Convert the Medline MeSH descriptors by PMID to DCM (Doc-Concept Matrix) format
Overview
Instructions for converting the list of Medline MeSH descriptors by PMID to the DCM format, usable by other parts of tdc-tools
.
Requirements
The input data is the list of MeSH descriptors by PMID.
- The file
mesh-descriptors-by-pmid.tsv
can be obtained with the KD fork, as described in the documentation here. - The duplicates should be removed using the KD Tools repository. This process is described here and summarized below:
extract-non-latest-pmid-versions.pl mesh-descriptors-by-pmid.tsv non-latest-pmid-versions.tsv
echo mesh-descriptors-by-pmid.tsv | ../kd-data-tools/bin/discard-non-latest-pmid-versions.pl -c 3 non-latest-pmid-versions.tsv output
mv output/mesh-descriptors-by-pmid.tsv mesh-descriptors-by-pmid.deduplicated.tsv
Format of the file mesh-descriptors-by-pmid.deduplicated.tsv
(copied from here)
<pmid> <year> <pmid version> <journal> <title> <mesh list>
Where <mesh list>
is a comma-separated list of Mesh descriptors together with the value for ‘MajorTopicYN’ after each of them (separated by |
).
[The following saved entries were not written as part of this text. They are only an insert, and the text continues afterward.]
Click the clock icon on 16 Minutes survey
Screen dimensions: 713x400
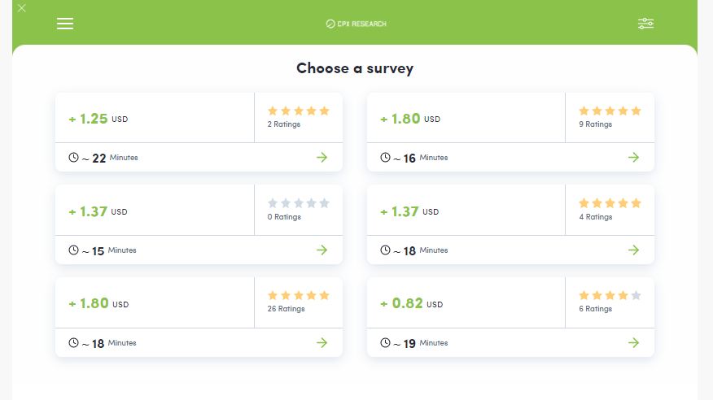point(385,158)
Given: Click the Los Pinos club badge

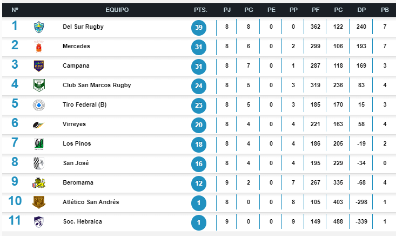Looking at the screenshot, I should pyautogui.click(x=38, y=143).
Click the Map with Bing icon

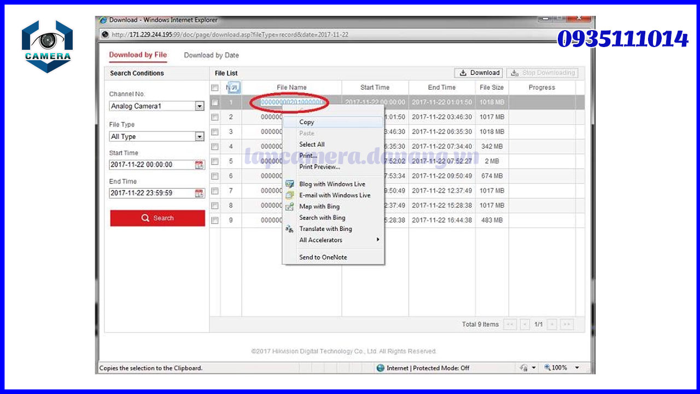coord(290,207)
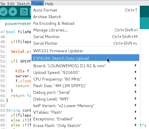Click the New sketch toolbar icon
Viewport: 149px width, 129px height.
point(24,12)
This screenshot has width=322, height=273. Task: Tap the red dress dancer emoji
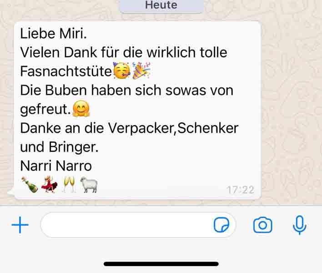tap(50, 184)
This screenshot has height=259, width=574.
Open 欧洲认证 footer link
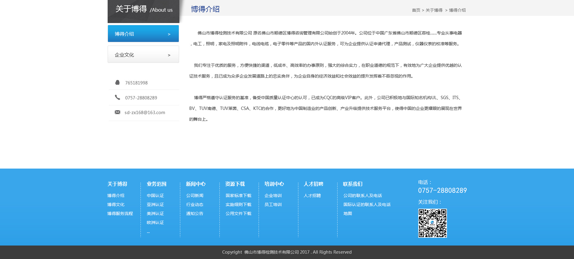coord(155,222)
Example:
D005845|N,D006268|Y,D006273|Y,D006739|Y,D006786|N,D014481|N
Generating the DCM format
mkdir medline-mesh-decriptors
build-dcm-from-mesh-descriptors-by-pmid.py mesh-descriptors-by-pmid.deduplicated.tsv medline-mesh-decriptors/dcm
Temporary fix for the KD bug “season instead of year”
To this date there is a bug in the KD fork leading to some entries having an invalid year.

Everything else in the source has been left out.